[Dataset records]
╔══

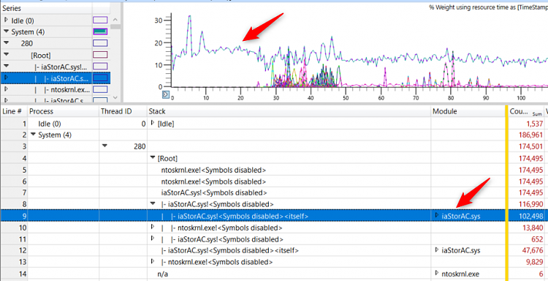This screenshot has width=548, height=281.
Task: Click the 280 thread series color box
Action: tap(100, 43)
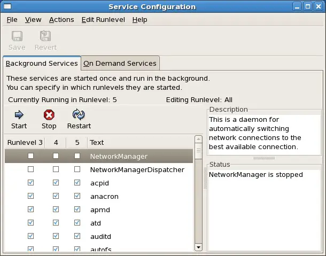Click the Start service arrow icon
Image resolution: width=326 pixels, height=256 pixels.
(19, 115)
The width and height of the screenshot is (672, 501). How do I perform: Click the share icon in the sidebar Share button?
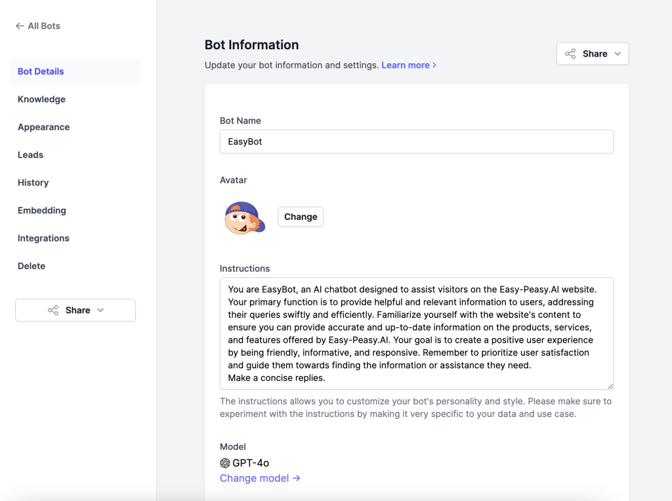53,311
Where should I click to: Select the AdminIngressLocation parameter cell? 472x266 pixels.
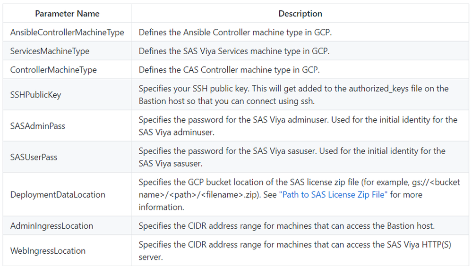pyautogui.click(x=52, y=226)
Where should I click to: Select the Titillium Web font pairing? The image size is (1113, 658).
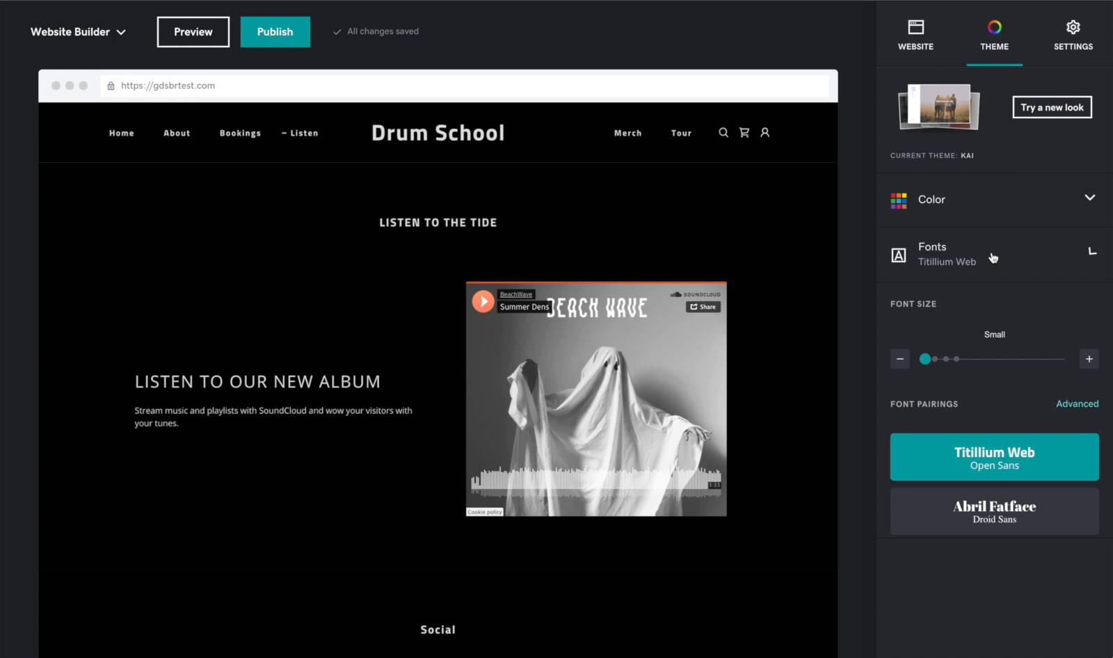(994, 457)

╚══

> **Work order**
Starting with the line containing "The width and" and ending with the last line of the records above, write out each line exactly; no pictures.

> **Finished exercise**
The width and height of the screenshot is (672, 501). How do I perform: Click the share icon in the sidebar Share button?
53,311
Where should I click to: Select the AdminIngressLocation parameter cell? 472x266 pixels.
pyautogui.click(x=52, y=226)
Where should I click to: Select the Titillium Web font pairing? The image size is (1113, 658).
(994, 457)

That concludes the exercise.